Update the stretch from the line containing "Given: Open the" through the end of the rows, replacing "Open" with "Select" and keeping everything else unchanged. Leave the pictures out of your answer.
:::
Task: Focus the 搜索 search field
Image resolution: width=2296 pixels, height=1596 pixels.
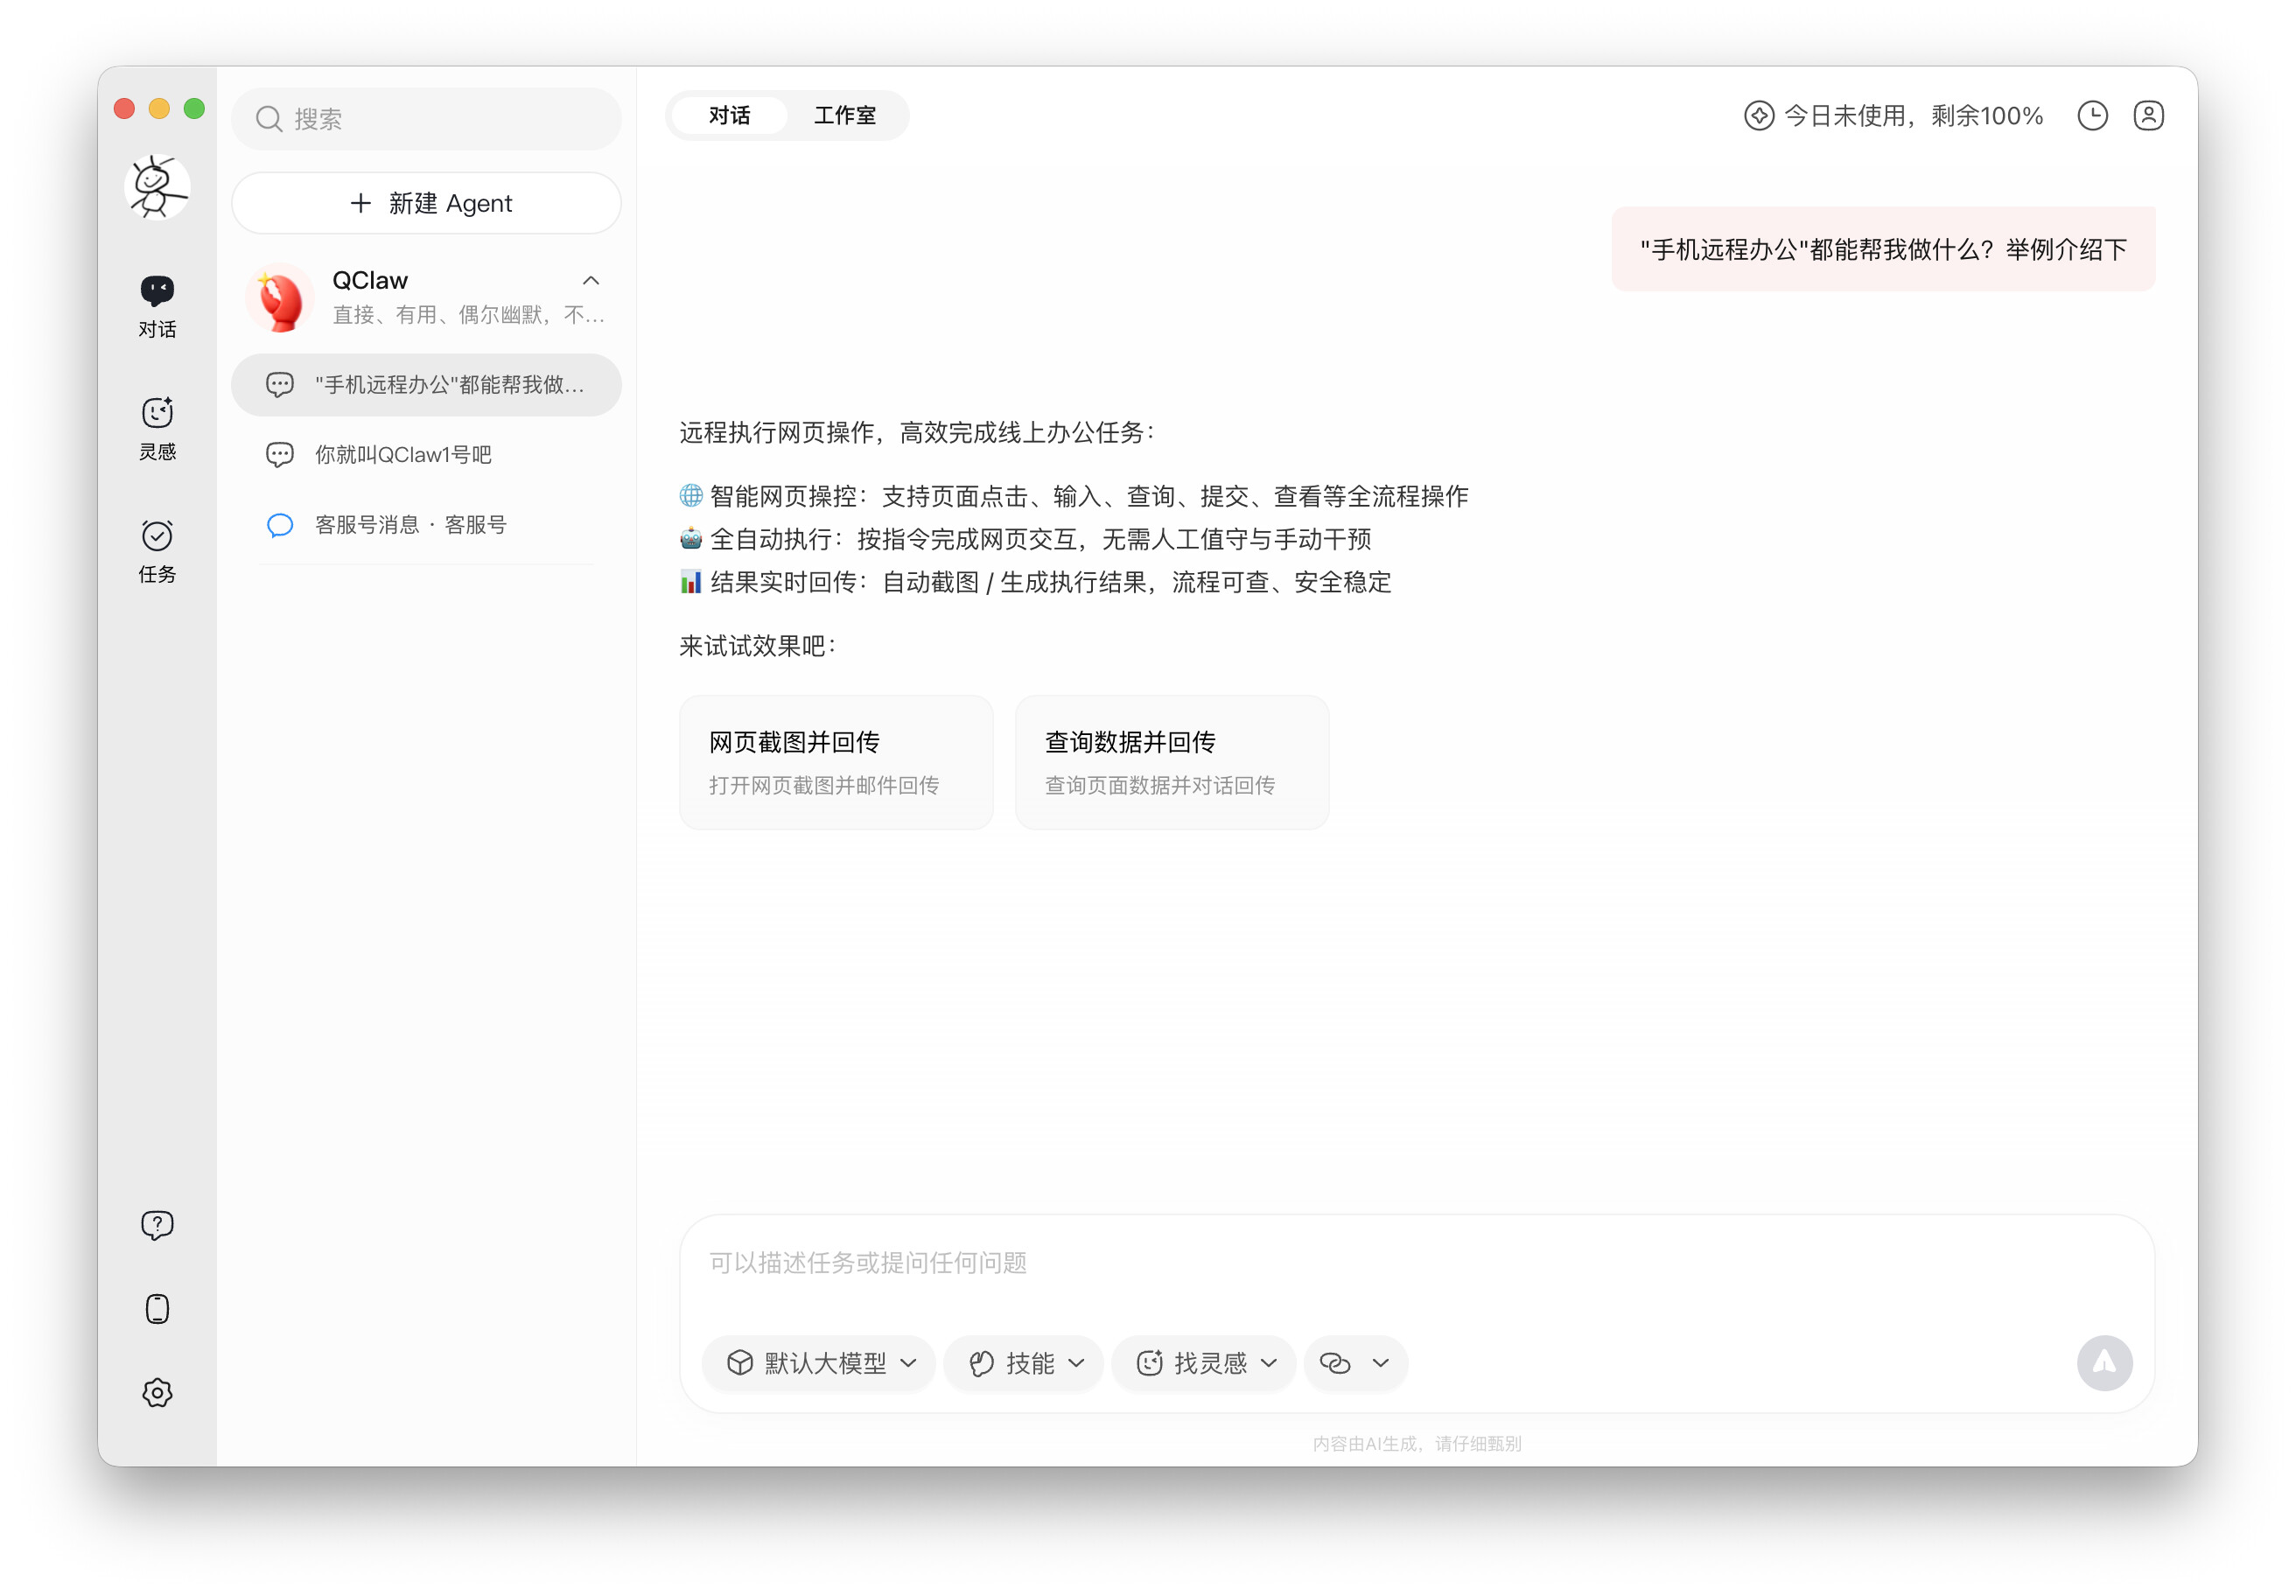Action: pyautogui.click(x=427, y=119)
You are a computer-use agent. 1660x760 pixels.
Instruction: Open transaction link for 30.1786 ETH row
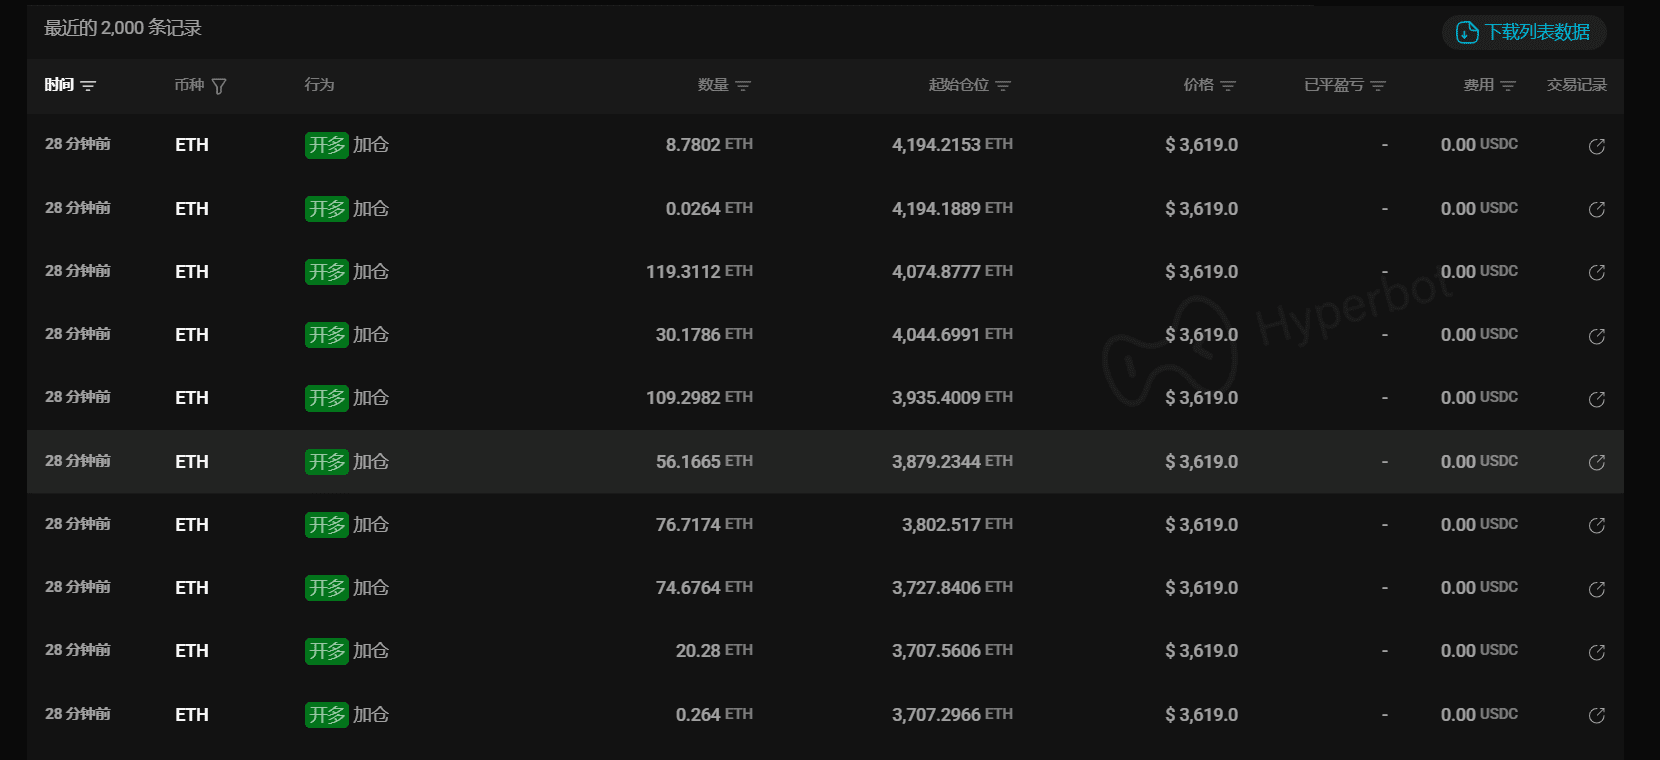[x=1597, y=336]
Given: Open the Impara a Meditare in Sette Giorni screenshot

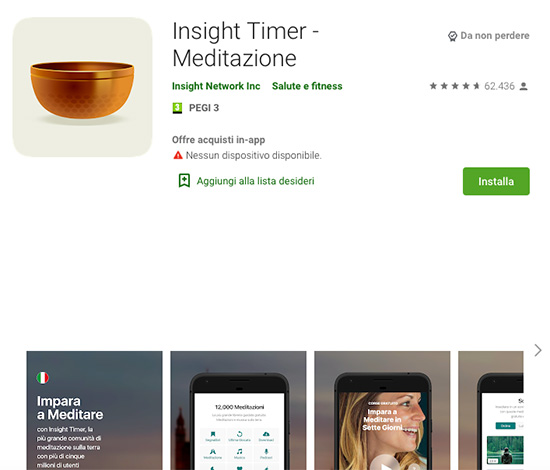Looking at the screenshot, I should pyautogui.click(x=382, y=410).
:::
Written reply:
Given: Select the Impara a Meditare in Sette Giorni screenshot

Looking at the screenshot, I should pyautogui.click(x=382, y=410).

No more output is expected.